What is correlation? What does a positive correlation tell us? What about a negative correlation? What are some of the ways of determining causation? What are the four methods covered in class attributed to John Stuart Mill? What are the core elements of the classic experimental condition? What are the advantages to experimental methods? What are some of the drawbacks? What is internal and external validity? What is a double-blind study? What is the difference between matching and randomization? Given certain conditions, which is preferred and why? What is a control group?
Know the types of evaluation research? The objective/quantitative scientific approach is the most common. What are some other types? Needs assessment is one kind of assessment, and it is often the first part of a more comprehensive assessment project. What are some of the other types of assessment and where do the fit in to the larger assessment project? What is formative evaluation? What is summative or impact evaluation? What is the planning evaluation cycle? What is the response variable?
According to Babbie, why do we do survey research? What is the type of question in which the respondent next goes to another later question based on her answer is called what? In constructing a questionnaire, what are question formats to be avoided? According to Babbie, do face-to-face interviews have any advantage over self-administered surveys? What is an adequate response rate for a mail distributed self-administered survey, according to Babbie?

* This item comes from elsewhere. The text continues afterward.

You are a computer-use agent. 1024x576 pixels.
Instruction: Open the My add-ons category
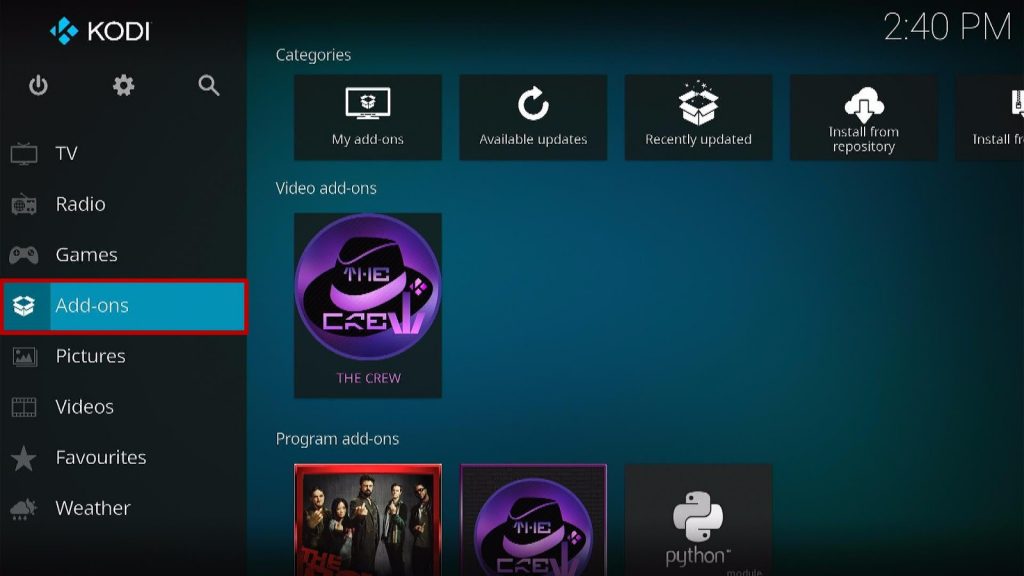368,118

Of the observer roles, the only one that potentially leaves a social situation unaffected by the researcher is the complete observer. What are other observer roles? What is reactivity? In the method of ethnomethodology, experiments are used to test hypotheses about the tenacity of the social order. What are these experiments called? Of the qualitative methods, content analysis relies most heavily on recorded human communications. What are other the other major qualitative research methods? What is the difference between obtrusive and unobtrusive methods? According to Skocpol, among the three logics of comparative history, the method of contrast of context is least associated with causal analysis. What are the other logics of comparative history? Which among them represent the method found in multivariate statistical analysis. Who is John Stuart Mill? What were his methods?
Why does Babbie say that qualitative research answers questions that escape the scope of survey techniques or laboratory observation? Qualitative analysis involves a continual interplay between theory and analysis. What are examples of this process? Grounded theory rests on the constant comparative method. What is the analytic induction method? What is domain analysis? What is sufficient and necessary causation? What is the difference? What is participatory research action? What is its purpose or goal? How does this fit with Diesing's notion of democratic science? What is praxis?
What are the three types of statistical averages? What is the most frequent attribute in the ranked distribution of observed attributes? What is dispersion? What are the different types? In measuring dispersion, what does a higher standard of deviation tell us?
What is the type of quantitative analysis that considers two variables simultaneously? What is the difference between univariate and bivariate analysis? Which type does a frequency table represent? Which type does a cross-tabulation (or contingency) table represent? In measuring bivariate associations, what is the metric appropriate for either interval or ratio level data analysis? What is lambda, gamma, and Pearson’s r? What are examples of multivariate analysis techniques? In measuring bivariate association, what is the appropriate metric for nominal level data analysis? What is it for ordinal data? What is it for interval level data?